Okay so what's this tcp intercept thing?
Will if you are stuck on a a cisco and have no cloud DDoS mitigation provider, you have a limited means to protect against TCP- SYN-FLOODS ( aka half-opens )
The router is not the best approach for this, due to it's limited cpu/memory and in a hugh sustained attacked, your router could become it's own denial-of-service :). But for low volume or amateurish tcp-SYN floods, you can deploy the tcp intercept feature as provided in most all cisco router codes starting from ios12.3 and onwards.
In order to understand the tcp-intercept, we need to re-educated one's self on the 3-way tcp-hand-shake. This hand shakes happens every time & for all tcp-sessions, when a validate tcp-session is being requested.
The attacker community & underground, uses this knowledge to launch half-opens attacks, by not completing the third step of the 3way hand-shake.
Here's the tcp-handshake 3 steps;
1: client sends a SYN --------> to Server ( this is the 1st packet for tcp and holds the client SPORT, server DPORT, MSS value, and any tcp-options )
2: Server sends a SYN/ACK to the --------------> client ( server sends his tcp MSS, tcp-options in this port back and startng seq# )
3: client acks the SYN/ACK with a ack to ---------> the server ( the final steps before we can start sending data )
Step #3 is what DOES NOT happen when a syn-flood attack takes place. As a matter of fact, the sender is probably using a spoof'd & random addres.
So in this attack, you try to exhaust a server tcp-session table, which directly impacts memory consumption.
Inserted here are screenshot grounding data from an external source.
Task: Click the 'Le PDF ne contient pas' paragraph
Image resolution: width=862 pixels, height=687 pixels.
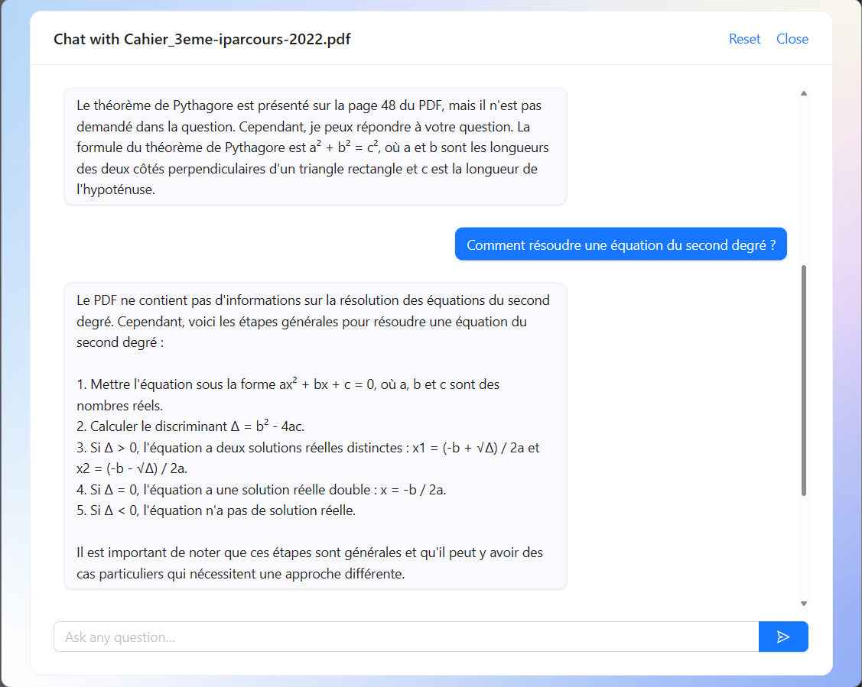Action: (x=313, y=321)
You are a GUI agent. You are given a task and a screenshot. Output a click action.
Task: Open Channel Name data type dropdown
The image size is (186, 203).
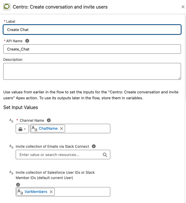(x=22, y=129)
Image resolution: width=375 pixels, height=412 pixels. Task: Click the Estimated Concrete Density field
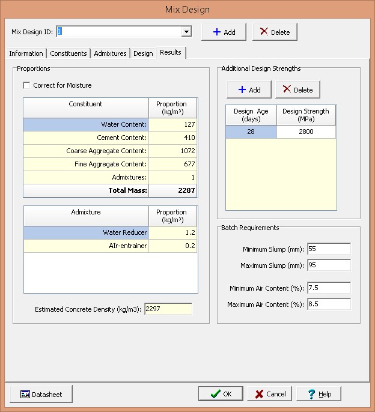click(168, 309)
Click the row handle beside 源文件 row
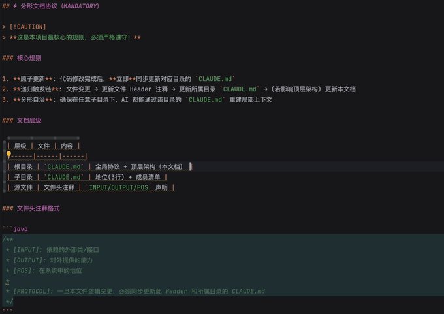444x314 pixels. click(x=5, y=187)
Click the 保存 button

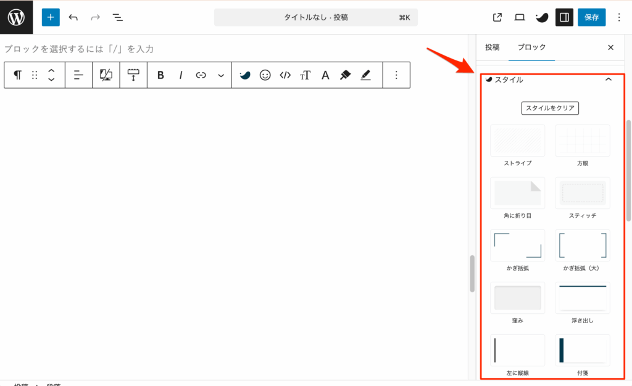pyautogui.click(x=591, y=17)
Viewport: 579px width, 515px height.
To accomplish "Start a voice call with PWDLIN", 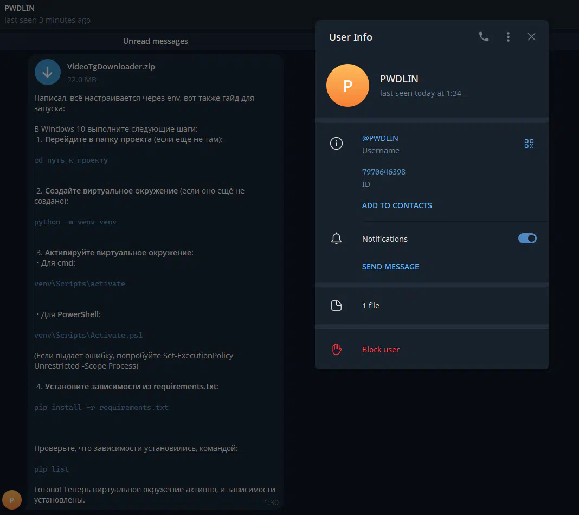I will tap(484, 37).
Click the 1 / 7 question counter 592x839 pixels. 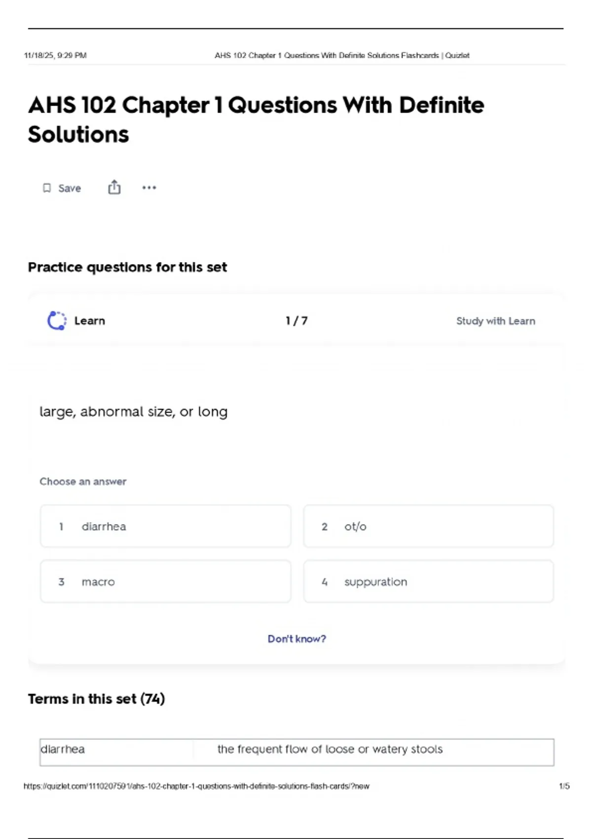pyautogui.click(x=296, y=321)
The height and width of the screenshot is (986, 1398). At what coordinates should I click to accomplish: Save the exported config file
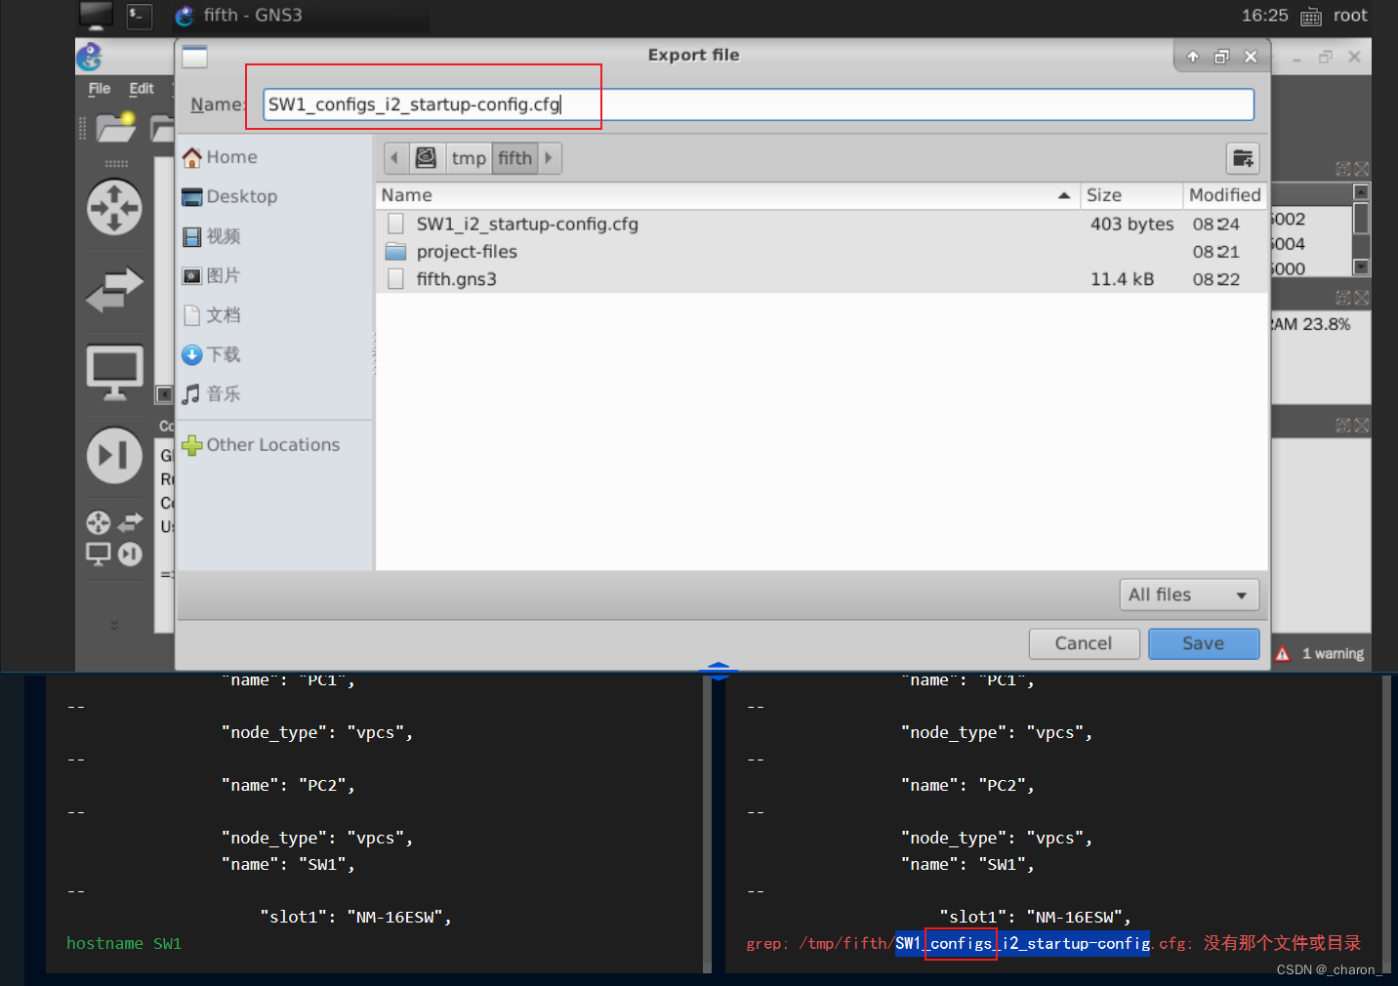click(1203, 643)
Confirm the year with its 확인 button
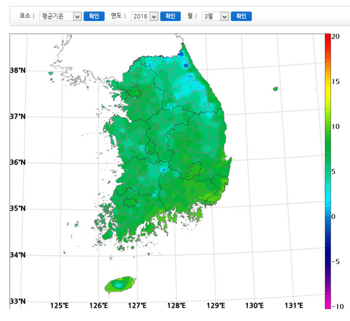Image resolution: width=350 pixels, height=321 pixels. 170,16
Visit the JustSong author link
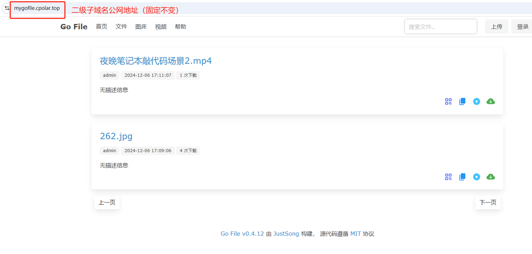 tap(286, 233)
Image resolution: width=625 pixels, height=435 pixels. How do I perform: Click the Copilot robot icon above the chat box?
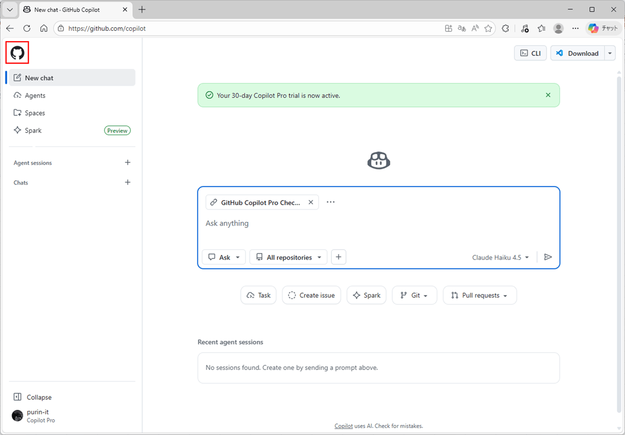(x=378, y=160)
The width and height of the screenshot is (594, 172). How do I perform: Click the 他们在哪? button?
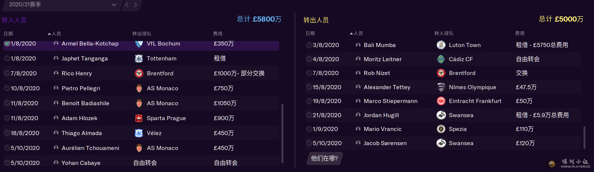click(324, 158)
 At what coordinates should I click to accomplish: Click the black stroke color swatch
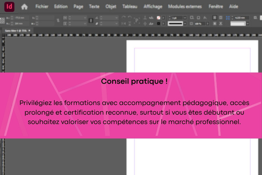tap(158, 23)
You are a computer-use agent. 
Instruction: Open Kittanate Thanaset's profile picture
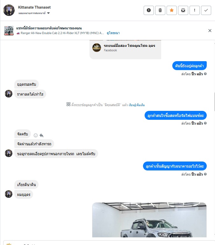tap(9, 10)
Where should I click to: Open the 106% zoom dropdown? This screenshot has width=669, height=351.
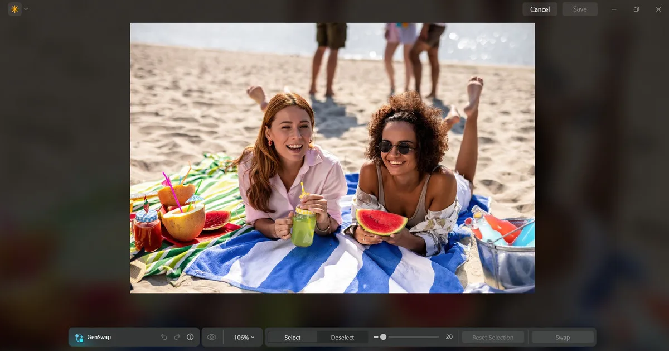pos(243,337)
As more and more half-open sessions are being handle, the server can ultimately come to it's knees, drop valid sessions, or worst of all CRASH and Burn :)
Okay so how do we mitigate this on a cisco router?
We use the tcp intercept feature. Here's the steps;
1: we craft a ACL. It's highly suggestive to always build a acl to protect just the server(s) and service(s) that you want DDoS mitigation for. A open "ANY ANY" or all, would cause intercept to take place for ALL tcp-sessions, which can drive the device CPU high, during the inspection process.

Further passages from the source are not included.